(Entries taken from a collection)

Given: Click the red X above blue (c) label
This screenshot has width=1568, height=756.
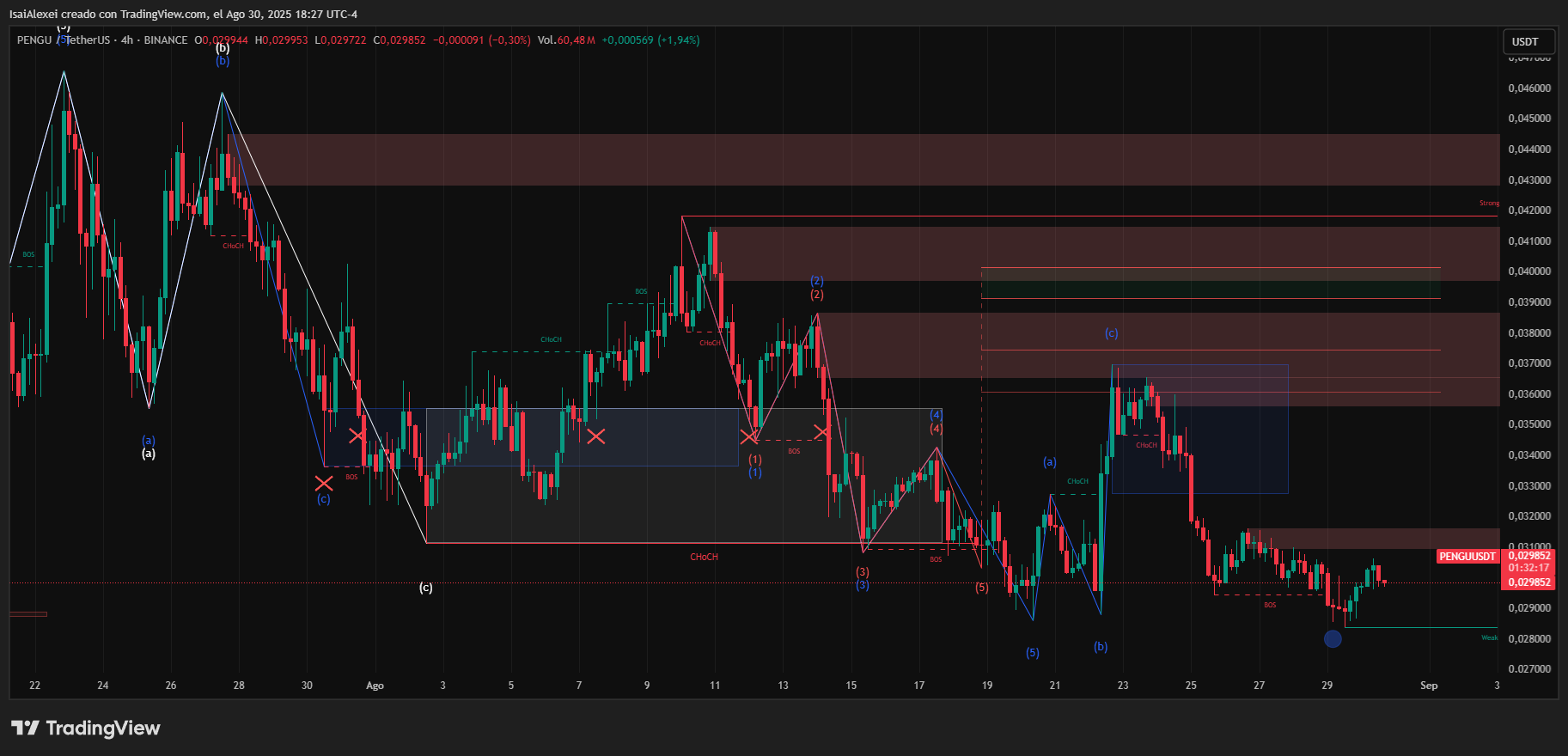Looking at the screenshot, I should (x=324, y=483).
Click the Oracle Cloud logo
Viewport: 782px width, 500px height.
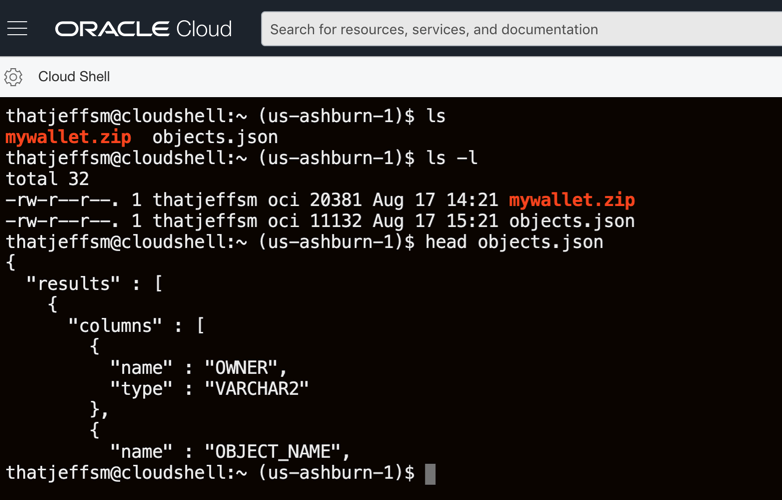(x=143, y=29)
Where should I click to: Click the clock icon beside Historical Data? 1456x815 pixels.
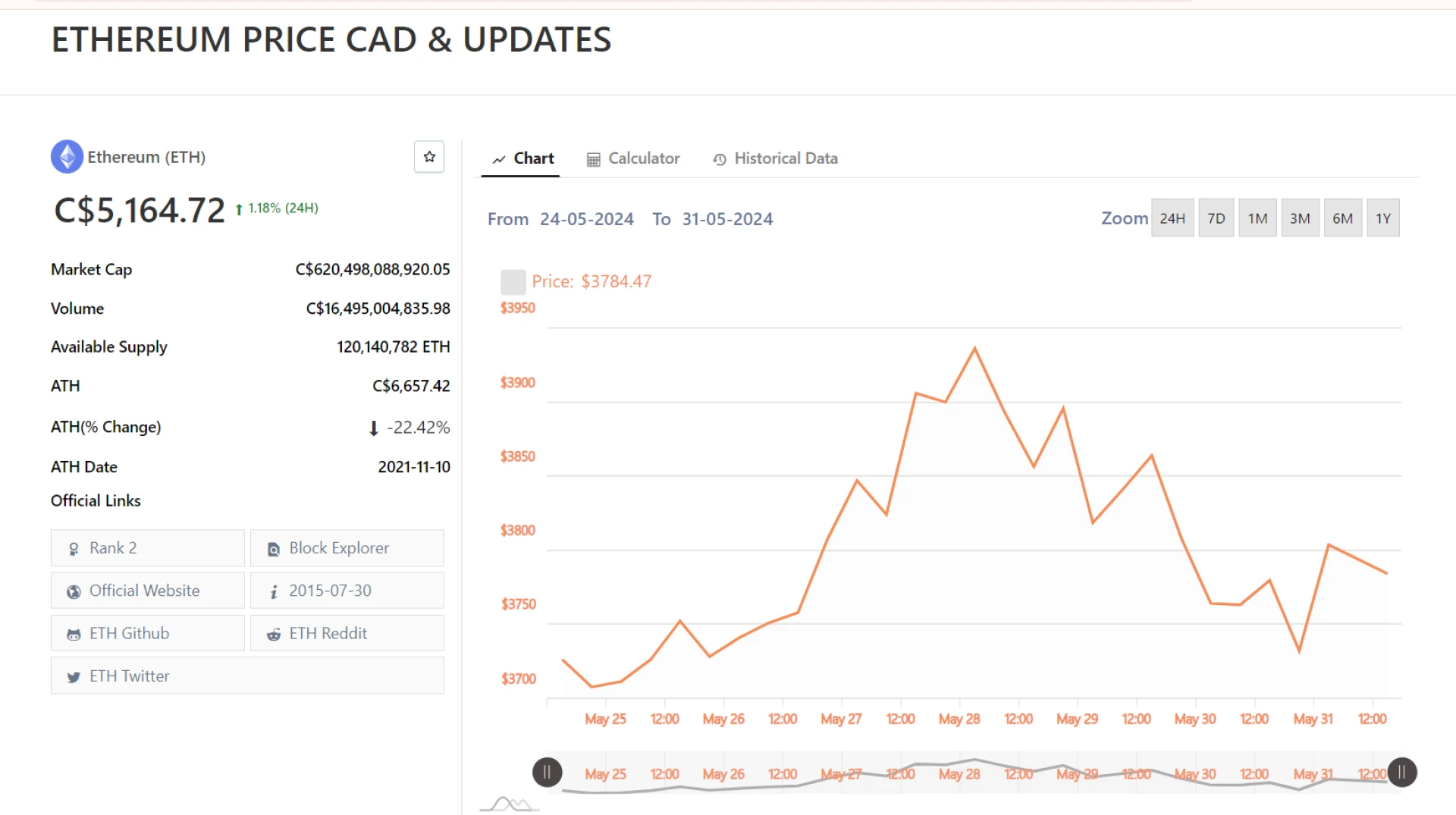point(718,159)
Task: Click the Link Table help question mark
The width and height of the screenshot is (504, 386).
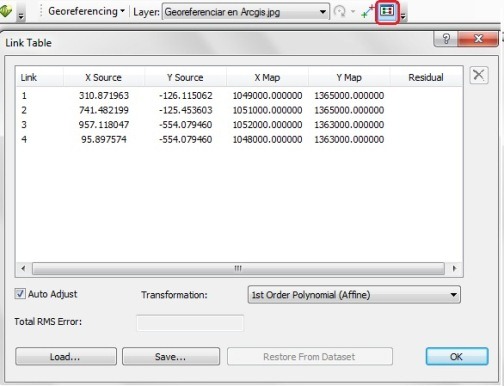Action: click(x=446, y=39)
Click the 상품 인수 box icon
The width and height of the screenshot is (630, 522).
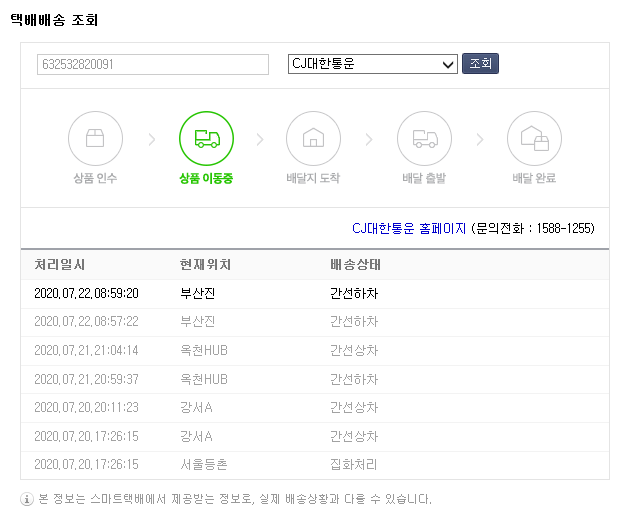click(95, 139)
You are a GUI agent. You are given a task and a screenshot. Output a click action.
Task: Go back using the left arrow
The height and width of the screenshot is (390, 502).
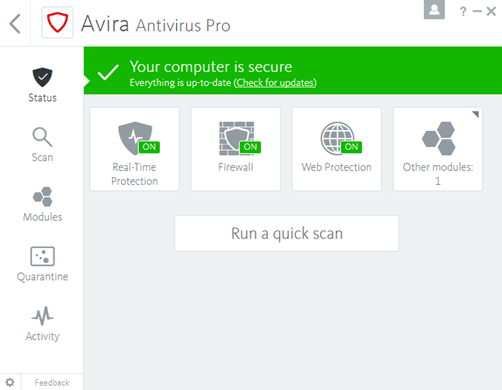pyautogui.click(x=15, y=23)
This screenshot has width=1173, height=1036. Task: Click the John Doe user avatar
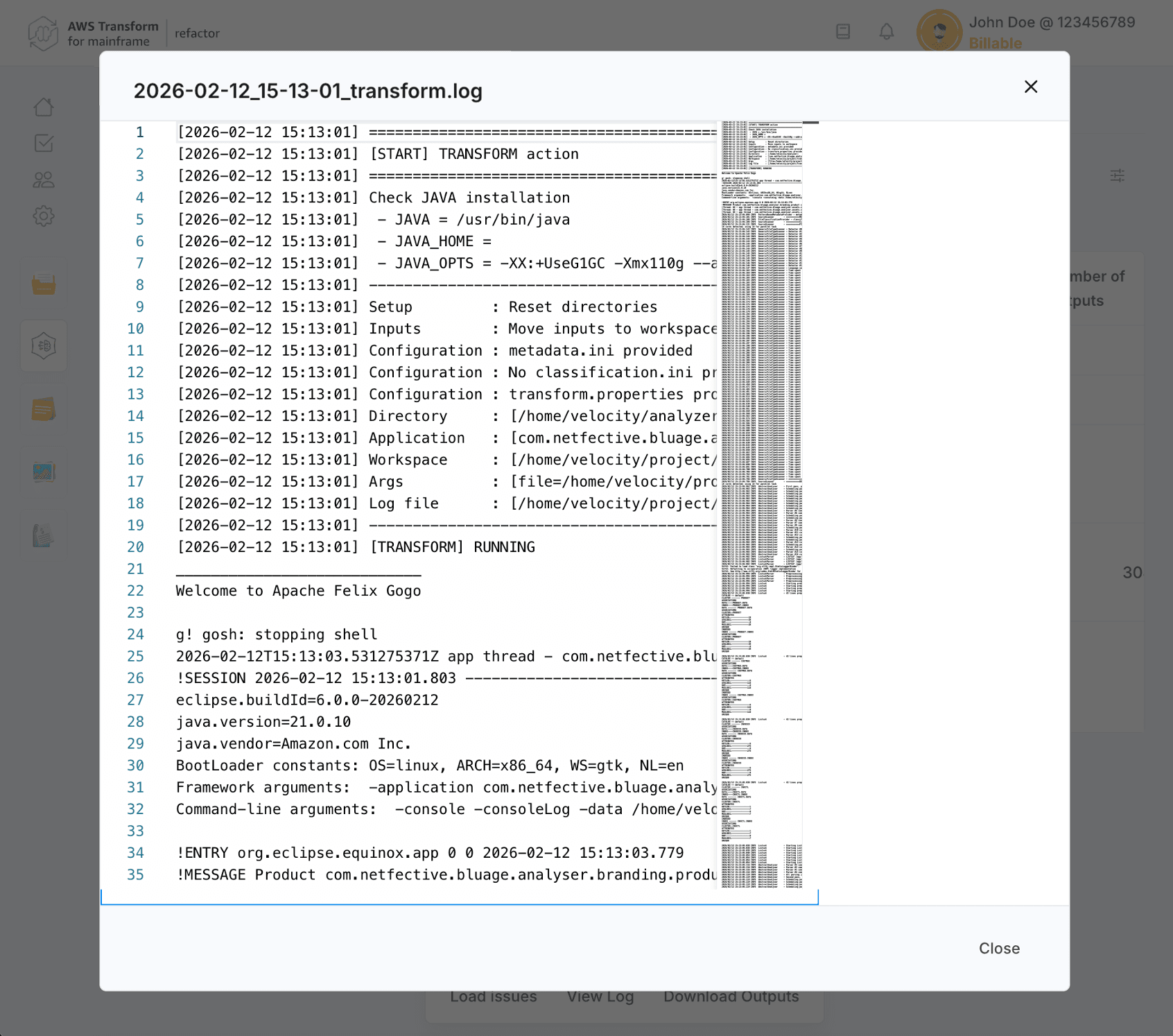click(939, 32)
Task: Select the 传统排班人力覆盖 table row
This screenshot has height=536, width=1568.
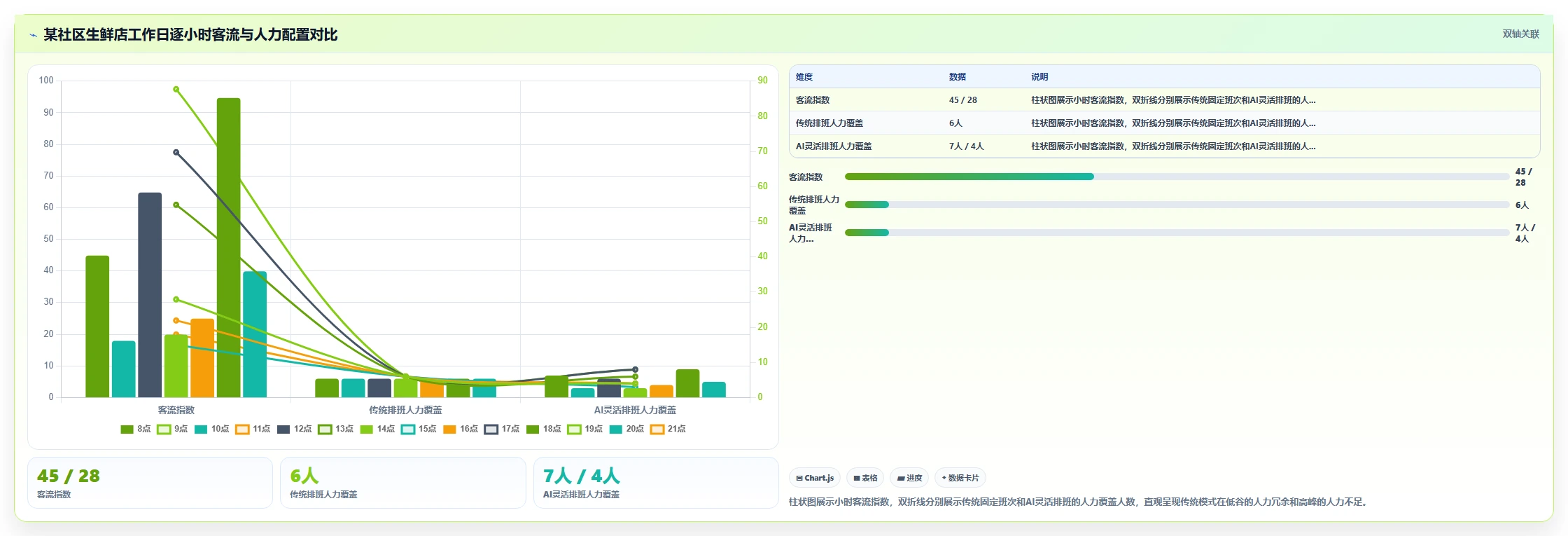Action: [x=1164, y=123]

» **WHAT IS EXPECTED**
Beginning with the line containing "You are a GUI" and ending with the last line of the data above, repeat each line exactly. Include no pictures and no other lines.

» **REPLY TO THE TASK**
You are a GUI agent. You are given a task and a screenshot. Output a click action.
Task: Go back using the left arrow
The height and width of the screenshot is (390, 502).
pyautogui.click(x=15, y=23)
This screenshot has width=1173, height=1036. Task: Click the John Doe user avatar
click(939, 32)
Task: Select the 传统排班人力覆盖 table row
This screenshot has height=536, width=1568.
Action: [x=1164, y=123]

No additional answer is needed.